The aim of this study was to evaluate the short-term potential of very-high-intensity lipid-lowering therapy on lesion-level atheroma burden.

Methods

The investigator-initiated, double-blind, placebo-controlled FITTER trial (enrollment November 2020 to August 2023) randomized patients presenting with acute coronary syndrome (ACS) and relevant non-culprit coronary artery disease (fractional flow reserve: 0.67–0.85) to receive either evolocumab or placebo for 12 weeks in addition to high-intensity statin therapy to evaluate the short-term potential of lipid-lowering therapy on non-culprit plaque features.

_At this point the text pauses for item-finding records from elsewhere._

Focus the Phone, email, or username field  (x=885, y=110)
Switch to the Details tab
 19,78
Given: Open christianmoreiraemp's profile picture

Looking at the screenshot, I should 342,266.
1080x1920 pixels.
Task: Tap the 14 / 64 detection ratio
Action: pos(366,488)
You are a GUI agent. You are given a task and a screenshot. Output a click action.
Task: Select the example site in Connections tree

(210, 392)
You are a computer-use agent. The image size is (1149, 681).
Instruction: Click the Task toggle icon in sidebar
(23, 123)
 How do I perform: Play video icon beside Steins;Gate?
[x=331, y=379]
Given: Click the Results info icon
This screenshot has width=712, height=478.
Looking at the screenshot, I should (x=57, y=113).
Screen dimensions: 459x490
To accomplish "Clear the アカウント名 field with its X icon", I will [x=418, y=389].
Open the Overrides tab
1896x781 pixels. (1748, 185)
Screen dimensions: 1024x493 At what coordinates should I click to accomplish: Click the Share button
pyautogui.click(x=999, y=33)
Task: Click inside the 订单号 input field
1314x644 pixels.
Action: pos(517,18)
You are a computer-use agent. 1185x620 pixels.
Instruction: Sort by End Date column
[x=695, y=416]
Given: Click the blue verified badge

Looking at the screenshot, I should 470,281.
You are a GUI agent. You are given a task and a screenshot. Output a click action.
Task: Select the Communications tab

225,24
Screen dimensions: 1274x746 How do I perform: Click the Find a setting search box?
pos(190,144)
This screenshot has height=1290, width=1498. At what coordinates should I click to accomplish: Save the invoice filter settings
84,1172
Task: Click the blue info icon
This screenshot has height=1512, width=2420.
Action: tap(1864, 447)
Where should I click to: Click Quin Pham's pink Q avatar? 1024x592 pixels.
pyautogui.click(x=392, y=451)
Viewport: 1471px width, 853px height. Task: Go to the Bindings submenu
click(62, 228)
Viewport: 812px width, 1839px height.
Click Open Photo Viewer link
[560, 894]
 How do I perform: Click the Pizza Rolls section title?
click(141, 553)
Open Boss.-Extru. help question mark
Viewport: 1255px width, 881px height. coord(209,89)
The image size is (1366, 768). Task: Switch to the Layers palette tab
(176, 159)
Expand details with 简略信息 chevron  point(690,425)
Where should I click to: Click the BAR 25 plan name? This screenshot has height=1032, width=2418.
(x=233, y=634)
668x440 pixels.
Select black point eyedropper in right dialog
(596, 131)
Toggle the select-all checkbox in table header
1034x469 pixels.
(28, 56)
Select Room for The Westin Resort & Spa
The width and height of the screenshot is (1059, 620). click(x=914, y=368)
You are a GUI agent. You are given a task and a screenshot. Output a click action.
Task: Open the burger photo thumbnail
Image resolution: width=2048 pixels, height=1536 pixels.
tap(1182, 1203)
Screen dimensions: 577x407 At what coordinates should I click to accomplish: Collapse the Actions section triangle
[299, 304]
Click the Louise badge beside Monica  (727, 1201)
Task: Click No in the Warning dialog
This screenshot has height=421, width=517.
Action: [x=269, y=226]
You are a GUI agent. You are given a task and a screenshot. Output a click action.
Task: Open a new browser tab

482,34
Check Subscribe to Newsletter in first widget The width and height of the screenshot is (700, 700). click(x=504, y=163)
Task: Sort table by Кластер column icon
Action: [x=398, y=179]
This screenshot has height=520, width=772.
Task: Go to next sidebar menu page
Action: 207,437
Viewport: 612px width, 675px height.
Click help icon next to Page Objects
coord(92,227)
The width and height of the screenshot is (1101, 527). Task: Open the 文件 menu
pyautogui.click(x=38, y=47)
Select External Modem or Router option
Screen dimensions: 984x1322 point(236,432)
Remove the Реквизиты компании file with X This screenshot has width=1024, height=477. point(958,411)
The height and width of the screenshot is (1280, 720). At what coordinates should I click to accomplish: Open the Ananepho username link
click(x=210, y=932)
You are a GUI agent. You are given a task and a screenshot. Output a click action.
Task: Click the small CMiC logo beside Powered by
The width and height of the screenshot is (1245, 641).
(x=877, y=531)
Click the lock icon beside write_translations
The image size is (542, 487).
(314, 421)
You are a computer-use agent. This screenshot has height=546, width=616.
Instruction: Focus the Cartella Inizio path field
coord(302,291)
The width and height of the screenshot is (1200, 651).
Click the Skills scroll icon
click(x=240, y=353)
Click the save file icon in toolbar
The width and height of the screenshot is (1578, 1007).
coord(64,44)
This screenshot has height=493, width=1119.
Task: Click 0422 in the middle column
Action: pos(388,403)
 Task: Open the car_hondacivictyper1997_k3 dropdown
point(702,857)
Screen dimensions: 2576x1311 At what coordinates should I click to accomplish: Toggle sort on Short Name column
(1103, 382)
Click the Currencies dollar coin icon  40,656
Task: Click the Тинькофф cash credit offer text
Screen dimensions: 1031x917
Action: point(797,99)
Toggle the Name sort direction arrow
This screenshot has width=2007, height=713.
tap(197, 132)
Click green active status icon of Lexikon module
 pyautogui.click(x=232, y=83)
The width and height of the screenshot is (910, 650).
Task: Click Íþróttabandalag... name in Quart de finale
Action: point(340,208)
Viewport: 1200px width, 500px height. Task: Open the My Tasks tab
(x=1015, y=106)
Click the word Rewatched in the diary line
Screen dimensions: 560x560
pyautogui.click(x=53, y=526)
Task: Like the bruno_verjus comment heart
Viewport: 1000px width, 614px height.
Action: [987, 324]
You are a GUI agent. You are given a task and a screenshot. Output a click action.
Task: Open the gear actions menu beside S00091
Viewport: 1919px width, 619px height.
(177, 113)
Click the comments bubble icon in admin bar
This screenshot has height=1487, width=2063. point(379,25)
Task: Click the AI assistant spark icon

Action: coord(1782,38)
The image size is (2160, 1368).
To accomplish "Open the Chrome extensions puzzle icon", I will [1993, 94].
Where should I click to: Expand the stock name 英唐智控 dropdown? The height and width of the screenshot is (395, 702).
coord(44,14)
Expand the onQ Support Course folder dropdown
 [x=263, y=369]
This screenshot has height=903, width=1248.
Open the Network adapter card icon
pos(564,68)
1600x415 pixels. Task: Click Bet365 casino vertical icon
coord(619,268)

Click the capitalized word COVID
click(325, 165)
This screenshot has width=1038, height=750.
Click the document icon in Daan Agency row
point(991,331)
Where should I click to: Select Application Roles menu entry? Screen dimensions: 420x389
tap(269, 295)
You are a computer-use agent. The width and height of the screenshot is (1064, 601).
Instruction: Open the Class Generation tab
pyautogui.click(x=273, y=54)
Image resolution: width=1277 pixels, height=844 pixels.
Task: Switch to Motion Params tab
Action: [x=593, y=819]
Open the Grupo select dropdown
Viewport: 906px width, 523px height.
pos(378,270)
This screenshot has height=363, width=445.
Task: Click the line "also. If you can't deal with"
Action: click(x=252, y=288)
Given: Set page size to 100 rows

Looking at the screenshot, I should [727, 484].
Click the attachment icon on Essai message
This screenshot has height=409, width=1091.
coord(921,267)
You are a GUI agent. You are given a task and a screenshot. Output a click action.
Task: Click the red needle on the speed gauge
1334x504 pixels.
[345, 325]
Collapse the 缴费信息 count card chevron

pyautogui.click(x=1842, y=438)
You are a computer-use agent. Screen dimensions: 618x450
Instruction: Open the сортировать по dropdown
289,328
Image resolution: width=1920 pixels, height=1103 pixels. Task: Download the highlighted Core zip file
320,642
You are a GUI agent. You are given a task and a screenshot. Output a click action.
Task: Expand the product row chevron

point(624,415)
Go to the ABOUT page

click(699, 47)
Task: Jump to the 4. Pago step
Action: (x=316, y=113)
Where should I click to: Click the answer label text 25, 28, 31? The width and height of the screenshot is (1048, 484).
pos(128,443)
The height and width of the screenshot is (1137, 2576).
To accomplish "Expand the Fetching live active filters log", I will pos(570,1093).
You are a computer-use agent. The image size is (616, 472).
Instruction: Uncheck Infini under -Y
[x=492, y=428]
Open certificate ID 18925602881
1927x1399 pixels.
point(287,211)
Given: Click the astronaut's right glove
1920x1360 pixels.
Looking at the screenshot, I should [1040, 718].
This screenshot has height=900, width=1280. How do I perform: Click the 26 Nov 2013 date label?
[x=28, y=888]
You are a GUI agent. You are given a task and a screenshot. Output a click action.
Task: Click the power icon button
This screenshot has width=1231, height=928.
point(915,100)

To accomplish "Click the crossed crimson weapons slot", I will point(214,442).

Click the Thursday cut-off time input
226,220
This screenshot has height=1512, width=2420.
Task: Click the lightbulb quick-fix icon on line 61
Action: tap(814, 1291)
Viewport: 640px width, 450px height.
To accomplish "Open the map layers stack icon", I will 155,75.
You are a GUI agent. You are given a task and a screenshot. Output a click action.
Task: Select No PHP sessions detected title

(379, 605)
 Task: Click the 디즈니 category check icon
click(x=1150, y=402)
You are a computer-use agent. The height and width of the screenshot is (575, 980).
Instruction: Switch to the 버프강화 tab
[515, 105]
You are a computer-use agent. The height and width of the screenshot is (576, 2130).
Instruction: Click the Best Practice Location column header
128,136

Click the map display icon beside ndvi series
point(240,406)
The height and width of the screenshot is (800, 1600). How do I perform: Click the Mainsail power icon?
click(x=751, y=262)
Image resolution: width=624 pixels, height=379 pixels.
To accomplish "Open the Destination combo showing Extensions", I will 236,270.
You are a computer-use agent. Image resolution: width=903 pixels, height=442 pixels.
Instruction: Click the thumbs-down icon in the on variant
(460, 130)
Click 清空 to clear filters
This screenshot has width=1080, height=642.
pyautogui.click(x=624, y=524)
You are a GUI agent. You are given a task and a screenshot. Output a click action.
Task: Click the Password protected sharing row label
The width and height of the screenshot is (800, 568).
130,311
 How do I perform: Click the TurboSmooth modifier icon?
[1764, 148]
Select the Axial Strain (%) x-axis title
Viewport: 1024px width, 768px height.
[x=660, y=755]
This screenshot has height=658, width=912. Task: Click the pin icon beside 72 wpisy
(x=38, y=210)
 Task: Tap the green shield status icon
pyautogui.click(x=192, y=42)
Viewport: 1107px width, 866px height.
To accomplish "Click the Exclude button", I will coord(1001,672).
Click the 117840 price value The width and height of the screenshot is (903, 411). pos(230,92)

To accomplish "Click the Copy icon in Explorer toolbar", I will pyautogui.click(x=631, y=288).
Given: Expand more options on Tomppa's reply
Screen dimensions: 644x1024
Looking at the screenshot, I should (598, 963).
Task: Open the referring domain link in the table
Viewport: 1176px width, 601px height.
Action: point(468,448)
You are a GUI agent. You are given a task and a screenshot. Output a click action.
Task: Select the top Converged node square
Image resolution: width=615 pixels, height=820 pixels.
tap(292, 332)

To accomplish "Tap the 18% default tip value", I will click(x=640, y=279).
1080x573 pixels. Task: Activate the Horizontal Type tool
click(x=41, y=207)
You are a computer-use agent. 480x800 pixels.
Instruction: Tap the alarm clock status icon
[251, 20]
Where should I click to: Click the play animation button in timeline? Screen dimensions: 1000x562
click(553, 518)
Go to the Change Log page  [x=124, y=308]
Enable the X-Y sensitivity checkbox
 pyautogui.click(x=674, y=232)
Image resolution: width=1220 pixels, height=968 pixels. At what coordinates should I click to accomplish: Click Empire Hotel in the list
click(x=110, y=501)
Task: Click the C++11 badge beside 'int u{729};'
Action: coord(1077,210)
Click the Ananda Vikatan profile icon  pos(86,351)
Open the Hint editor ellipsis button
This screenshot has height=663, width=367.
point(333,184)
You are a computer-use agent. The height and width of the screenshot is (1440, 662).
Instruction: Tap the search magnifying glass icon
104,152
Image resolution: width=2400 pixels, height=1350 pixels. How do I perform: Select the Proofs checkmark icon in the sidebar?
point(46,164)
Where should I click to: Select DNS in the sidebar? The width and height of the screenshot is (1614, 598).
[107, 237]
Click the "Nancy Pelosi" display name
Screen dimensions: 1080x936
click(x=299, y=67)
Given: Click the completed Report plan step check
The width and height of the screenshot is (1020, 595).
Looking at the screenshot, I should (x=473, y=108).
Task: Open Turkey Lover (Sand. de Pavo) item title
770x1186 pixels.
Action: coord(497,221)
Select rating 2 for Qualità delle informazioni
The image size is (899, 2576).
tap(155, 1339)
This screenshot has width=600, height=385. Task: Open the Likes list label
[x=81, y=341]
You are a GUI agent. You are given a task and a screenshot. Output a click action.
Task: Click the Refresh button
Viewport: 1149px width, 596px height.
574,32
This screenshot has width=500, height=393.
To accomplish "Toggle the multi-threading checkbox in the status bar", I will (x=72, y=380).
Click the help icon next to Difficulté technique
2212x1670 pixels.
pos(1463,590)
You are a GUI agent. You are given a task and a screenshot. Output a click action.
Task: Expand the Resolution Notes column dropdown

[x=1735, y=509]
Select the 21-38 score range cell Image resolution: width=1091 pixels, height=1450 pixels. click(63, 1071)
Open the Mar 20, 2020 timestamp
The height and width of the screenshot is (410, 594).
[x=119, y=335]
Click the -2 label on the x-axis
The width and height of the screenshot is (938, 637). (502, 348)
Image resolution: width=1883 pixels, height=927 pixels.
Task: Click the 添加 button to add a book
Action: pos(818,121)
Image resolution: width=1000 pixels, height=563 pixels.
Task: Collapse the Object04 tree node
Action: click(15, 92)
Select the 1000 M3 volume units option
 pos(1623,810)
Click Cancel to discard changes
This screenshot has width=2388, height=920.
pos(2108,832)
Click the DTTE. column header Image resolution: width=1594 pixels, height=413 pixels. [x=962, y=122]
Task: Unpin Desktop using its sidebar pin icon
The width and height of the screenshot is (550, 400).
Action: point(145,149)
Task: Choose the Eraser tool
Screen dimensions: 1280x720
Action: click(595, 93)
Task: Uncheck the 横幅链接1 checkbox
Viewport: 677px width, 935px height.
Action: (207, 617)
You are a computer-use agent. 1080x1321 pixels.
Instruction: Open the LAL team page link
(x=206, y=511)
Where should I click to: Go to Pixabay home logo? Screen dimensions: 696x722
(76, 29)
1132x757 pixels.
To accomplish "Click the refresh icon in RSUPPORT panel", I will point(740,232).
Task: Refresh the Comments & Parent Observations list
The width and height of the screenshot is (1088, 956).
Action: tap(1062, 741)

Present lesion-level analysis assessed the effects on coronary segments with advanced atherosclerotic plaque characteristics with increased cardiovascular risk and includes all patients who underwent successful serial intravascular ultrasound-near-infrared spectroscopy (IVUS-NIRS) imaging and with presence of IVUS-derived atherosclerotic lesions.

Results

A total of 126 lesions were identified in 85 patients (mean age 65.1 ± 8.3, 18.8% female), of which 65 lesions were found in the evolocumab group (44 patients) and 61 in the placebo group (41 patients). Compared to placebo, patients treated with evolocumab did not demonstrate significant reductions in maximum lipid core index within any 4 mm segment (maxLCBI4mm, between-group difference, −9.6 [95% CI, −52.8 to 33.6]; p = 0.7) or percent atheroma volume (PAV, between-group difference, 1.0% [95% CI, −1.3 to 3.2]; p = 0.4). However, an overall reduction in maxLCBI4mm (overall change, −54.2 [95% CI, −89.6 to −18.7]; p = 0.003) and PAV (overall change, −2.0% [95% CI, −3.9 to −0.1]; p = 0.04) was observed.

Conclusions

Compared with placebo, the addition of evolocumab did not yield incremental improvements in lesion-level atheroma burden in the first 12 weeks after ACS. However, in the pooled analysis, significant short-term reductions in atheroma volume and plaque lipid content were observed.

Trial registration number: clinicaltrials.gov NCT04141579.